Mouammar Kadhafi se dit prêt à se mettre à la table des négociations avec les insurgés, lit-on dans la lettre qu’il a adressée au Congrès des États-Unis. La médiation directe des États-Unis est la condition principale qu le colonel pose pour le début du dialogue avec l’opposition.

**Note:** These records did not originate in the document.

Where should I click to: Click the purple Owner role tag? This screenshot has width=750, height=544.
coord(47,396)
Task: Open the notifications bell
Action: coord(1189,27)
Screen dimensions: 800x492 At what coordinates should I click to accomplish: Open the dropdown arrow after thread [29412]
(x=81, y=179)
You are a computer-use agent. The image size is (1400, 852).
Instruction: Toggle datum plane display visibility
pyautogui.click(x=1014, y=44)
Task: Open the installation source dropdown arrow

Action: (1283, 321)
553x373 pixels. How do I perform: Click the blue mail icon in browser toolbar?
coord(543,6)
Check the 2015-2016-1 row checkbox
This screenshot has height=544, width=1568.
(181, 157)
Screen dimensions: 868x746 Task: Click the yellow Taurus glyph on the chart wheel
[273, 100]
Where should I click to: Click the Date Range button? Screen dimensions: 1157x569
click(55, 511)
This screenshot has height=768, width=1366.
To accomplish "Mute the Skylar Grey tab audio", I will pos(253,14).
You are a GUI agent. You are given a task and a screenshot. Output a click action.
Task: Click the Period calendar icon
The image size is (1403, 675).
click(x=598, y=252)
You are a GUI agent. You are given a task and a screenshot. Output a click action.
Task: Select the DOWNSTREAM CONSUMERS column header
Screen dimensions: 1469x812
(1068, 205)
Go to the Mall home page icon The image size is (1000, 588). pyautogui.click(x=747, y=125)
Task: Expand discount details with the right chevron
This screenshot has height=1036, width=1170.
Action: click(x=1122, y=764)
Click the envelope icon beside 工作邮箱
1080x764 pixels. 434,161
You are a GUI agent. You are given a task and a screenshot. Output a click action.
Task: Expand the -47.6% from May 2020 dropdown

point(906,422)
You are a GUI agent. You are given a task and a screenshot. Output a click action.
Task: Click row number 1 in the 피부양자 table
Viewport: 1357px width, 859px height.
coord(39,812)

La lettre du leader de la Jamahiriya libyenne aux autorités américaines a été publiée par plusieurs médias américains simultanément. Dans son message Kadhafi appelle à « arrêter les destructions et à entamer les négociations en vue d’un règlement pacifique en Libye ». Il demande aussi aux États-Unis qu’il appelle « le grand pays démocratique » d’aider à « déterminer l’avenir du peuple libyen ». Les experts disent être surtout intéressés par deux question à savoir : pourquoi Kadhafi a décidé d’engager le dialogue avec l’opposition et pourquoi il attache un si grande importance au soutien des États-Unis.
En répondant à chacune de ces questions, ils déclarent d’un commun accord qu’il cherche à préserver non plus le pouvoir mais sa vie. La situation se trouve dans une impasse et s’il n »engage pas le dialogue avec l’opposition et les forces de l’OTAN, il sera tout simplement éliminé dans les jours qui viennent, a déclaré dans son interview à la Voix de la Russie le président de l’Institut du Proche-Orient Evgueni Satanovski.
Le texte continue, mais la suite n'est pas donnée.